Book Review: Web Operations
I had to fly to Brisbane last week and decided to use the flights to read Web Operations, by John Allspaw and Jesse Robins.
This is one more of the “Theory in Practice” books from O’Reilly. Like most books from this series I had access to, this one is a collection of articles by different authors. I don’t love this format; it feels like a compilation of quasi-related long blog posts. More like an anthology then a cohesive piece.
The book has 17 articles on various topics related to keeping a heavy-traffic website up. If you are used to reading High Scalability and related sites there is nothing really new or mind-blowing here. People that are new to operations and support activities will probably find interesting content, though.

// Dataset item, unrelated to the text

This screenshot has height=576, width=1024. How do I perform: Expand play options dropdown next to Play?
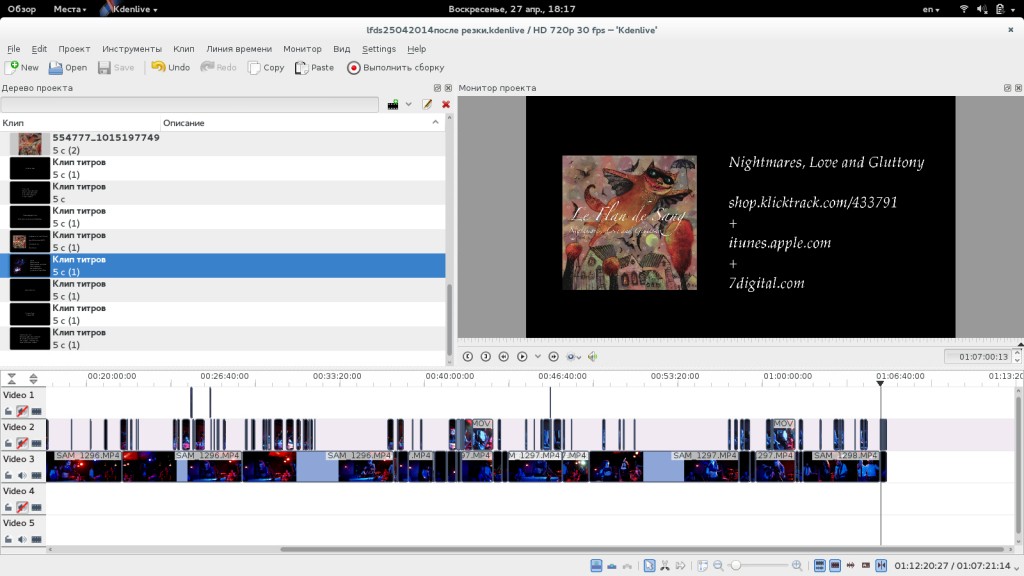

Not all articles are good. Some get lost in irrelevant details about current technology and some are way too abstract to be useful. If you don’t have much time to read the full text, these are the articles I’ve found particularly valuable:
- Infrastructure and Application Metrics
- Continuous Deployment
- Monitoring
- How Complex Systems Fail
- Things That Go Bump in the Night (and How to Sleep Through Them)
This is the kind of book I wish was available in 2002, when I was asked to architect the infrastructure for an insurance company that was going online. It was a big shock for me to move from the works on my machine mentality to understanding what a production environment should be like.
I think it can be interesting as the second book for someone new to operations, following the excellent Release It by Michael Nygard.